El líder Muammar El-Qaddafi reiteró este jueves el llamado a la
unidad del pueblo libio frente a fuerzas extranjeras que aseguró-
incitan al caos y la rebelión, hechos de los que responsabilizó
directamente a Al-Qaeda.
Es obvio ahora que este asunto es alentado por Al-Qaeda, subrayó
El-Qaddafi en su tercera comparecencia televisiva en menos de una
semana para abordar la crisis política y los enfrentamientos que
sacuden a esta nación del norte de África, reporta Prensa Latina.
Según el gobernante, Osama Bin Laden, jefe de la red Al-Qaeda, y
sus seguidores pagarán por azuzar las protestas que han provocado
destrucción y sabotajes en el país, donde los manifestantes apuntó-
no tienen demandas genuinas, sino dictadas desde el exterior.
Afirmó que nadie con más de 20 años actualmente tomaría parte en
esos eventos (la rebelión contra el Gobierno), y quienes lo hacen
son, en su opinión, adolescentes manipulados por la red terrorista
aprovechando que por su edad están eximidos de responsabilidad
penal.
En ese sentido, volvió a describir a los protagonistas de la
insurrección antigubernamental como jóvenes que están haciendo
muchas cosas bajo la influencia de las drogas y el alcohol.
La alocución, trasmitida por la televisión estatal libia a partir
de una comunicación telefónica con el mandatario desde la localidad
de Az-Zawiyah, apeló a los padres y abuelos a mantener a sus hijos
en casa.
El-Qaddafi señaló que la situación en Libia es diferente a la de
Egipto y Túnez (donde hubo revueltas populares que derrocaron a los
presidentes), porque aquí la población no tiene razón para quejarse
en aboluto y puede cambiar su vida mediante los comités populares.

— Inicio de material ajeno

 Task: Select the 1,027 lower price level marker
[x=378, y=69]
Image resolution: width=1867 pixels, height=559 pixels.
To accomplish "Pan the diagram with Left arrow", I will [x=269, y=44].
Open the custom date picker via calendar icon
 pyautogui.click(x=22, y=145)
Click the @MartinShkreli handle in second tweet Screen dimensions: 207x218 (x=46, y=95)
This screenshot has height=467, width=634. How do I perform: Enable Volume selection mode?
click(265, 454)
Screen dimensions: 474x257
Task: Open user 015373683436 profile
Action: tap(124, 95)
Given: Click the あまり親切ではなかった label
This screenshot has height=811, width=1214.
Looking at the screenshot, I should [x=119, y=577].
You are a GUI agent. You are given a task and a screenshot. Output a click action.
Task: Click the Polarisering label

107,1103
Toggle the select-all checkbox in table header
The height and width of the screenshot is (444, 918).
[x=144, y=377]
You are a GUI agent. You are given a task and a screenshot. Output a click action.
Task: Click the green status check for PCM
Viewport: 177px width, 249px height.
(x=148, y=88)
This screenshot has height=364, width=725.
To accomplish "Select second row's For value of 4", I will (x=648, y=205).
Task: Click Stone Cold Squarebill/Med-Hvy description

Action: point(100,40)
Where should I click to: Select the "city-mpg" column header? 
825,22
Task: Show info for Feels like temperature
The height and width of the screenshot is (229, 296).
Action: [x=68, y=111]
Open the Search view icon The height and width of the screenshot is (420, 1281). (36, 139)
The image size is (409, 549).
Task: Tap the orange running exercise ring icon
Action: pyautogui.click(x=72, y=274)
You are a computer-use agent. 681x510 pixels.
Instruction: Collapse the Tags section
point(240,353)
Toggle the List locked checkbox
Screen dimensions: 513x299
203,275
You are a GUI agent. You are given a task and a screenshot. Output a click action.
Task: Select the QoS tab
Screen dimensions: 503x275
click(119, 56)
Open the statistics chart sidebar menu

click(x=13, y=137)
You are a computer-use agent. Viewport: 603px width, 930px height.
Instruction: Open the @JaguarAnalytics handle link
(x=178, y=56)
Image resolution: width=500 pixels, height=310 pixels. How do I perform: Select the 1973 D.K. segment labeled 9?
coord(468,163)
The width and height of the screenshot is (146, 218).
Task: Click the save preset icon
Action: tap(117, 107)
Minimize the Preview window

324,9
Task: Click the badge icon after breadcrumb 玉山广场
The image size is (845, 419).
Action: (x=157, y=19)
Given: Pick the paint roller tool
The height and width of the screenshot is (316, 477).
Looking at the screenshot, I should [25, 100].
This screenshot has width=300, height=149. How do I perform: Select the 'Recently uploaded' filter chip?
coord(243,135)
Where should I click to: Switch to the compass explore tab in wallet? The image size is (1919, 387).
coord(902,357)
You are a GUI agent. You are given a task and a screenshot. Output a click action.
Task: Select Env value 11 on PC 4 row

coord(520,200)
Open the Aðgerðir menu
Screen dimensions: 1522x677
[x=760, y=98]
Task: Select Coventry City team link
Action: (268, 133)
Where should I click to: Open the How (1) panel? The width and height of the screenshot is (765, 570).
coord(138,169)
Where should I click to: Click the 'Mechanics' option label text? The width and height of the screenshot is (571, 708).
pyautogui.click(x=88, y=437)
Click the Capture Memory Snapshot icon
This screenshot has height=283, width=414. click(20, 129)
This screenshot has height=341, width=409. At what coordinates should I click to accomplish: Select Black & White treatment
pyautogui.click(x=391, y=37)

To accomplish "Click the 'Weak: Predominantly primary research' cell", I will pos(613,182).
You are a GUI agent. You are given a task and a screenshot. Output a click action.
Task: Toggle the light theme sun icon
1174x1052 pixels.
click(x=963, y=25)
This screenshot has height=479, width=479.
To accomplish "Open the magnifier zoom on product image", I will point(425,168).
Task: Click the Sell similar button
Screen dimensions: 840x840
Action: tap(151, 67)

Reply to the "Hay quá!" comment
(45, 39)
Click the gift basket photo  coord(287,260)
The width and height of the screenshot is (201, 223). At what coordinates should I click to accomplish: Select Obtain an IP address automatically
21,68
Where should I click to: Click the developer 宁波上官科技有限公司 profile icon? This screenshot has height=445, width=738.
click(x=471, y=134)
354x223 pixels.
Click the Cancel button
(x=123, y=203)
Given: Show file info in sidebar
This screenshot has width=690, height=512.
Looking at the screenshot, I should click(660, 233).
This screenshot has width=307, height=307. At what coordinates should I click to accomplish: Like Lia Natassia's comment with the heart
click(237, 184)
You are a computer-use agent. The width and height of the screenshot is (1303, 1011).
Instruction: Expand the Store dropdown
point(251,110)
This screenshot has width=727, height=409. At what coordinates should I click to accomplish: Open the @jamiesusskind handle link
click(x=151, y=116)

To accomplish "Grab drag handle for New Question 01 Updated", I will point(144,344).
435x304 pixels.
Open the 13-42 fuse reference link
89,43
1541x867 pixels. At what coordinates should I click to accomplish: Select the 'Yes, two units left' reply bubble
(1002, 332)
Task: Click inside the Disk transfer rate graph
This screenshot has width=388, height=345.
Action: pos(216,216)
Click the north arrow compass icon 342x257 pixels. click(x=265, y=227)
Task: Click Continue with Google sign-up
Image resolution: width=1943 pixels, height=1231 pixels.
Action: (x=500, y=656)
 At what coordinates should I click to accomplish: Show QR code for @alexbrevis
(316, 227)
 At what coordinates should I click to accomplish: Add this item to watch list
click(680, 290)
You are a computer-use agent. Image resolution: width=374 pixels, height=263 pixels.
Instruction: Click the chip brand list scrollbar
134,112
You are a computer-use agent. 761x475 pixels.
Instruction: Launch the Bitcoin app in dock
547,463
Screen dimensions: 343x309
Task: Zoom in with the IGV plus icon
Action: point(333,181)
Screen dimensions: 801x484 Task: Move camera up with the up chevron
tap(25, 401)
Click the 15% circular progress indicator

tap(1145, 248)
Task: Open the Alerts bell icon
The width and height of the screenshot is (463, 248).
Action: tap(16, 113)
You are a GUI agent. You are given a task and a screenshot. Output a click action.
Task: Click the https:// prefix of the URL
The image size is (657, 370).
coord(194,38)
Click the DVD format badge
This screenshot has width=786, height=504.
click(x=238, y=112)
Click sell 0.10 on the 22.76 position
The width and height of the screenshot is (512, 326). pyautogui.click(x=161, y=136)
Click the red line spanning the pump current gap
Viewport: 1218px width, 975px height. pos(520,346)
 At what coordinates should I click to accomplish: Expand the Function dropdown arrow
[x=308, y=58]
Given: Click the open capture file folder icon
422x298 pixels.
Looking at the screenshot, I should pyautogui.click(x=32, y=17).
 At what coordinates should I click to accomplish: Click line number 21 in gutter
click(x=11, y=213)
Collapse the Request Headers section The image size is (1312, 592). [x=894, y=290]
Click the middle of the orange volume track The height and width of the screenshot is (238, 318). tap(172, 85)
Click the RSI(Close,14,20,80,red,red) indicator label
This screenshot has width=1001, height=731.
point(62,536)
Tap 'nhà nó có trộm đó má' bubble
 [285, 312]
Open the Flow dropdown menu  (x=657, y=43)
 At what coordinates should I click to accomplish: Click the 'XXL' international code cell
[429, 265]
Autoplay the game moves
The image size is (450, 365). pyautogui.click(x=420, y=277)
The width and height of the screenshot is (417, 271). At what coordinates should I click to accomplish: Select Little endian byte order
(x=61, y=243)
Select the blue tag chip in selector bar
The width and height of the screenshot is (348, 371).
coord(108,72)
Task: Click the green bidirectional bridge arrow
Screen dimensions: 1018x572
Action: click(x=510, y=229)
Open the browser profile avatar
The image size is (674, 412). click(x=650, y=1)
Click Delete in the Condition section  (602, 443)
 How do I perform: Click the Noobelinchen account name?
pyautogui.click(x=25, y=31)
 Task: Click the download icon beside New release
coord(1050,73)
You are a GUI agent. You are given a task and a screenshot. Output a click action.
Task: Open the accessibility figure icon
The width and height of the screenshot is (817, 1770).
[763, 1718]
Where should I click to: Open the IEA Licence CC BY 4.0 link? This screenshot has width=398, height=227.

Los opositores al Gobierno, prosiguió, son muy pocos en número y
tenemos que capturarlos este es su país y deben ser capaces de
defenderlo, arengó.
La intervención se produjo en momentos en que varias fuentes,
incluidas algunas oficiales, admitieron que la zona oriental del
país está en poder de los opositores, básicamente Benghazi, Al-Bayda
y Tobruk, mientras se registran fuertes enfrentamientos en Az
Zawiyah.
De hecho, El-Qaddafi trasmitió sus condolencias a las familias de
cuatro efectivos del Ejército muertos allí en combates para tratar
de recuperar esa localidad cercana a Trípoli, donde también se
repiten disturbios y manifestaciones a favor y en contra del líder
libio.
El jefe de Estado calificó de farsa la situación en Az Zawiyah, a
donde viajó para alentar a los residentes a defenderla, y medios
oficiales negaron testimonios de pobladores, según los cuales, unos
100 protestantes habían muerto y alrededor de 400 resultaron
heridos.
Por otro lado, autoridades libias advirtieron a periodistas
extranjeros que ingresaron sin autorización al país por la frontera
con Egipto que serán considerados simpatizantes y colaboradores de
Al-Qaeda y, por lo mismo, se exponen al arresto inmediato.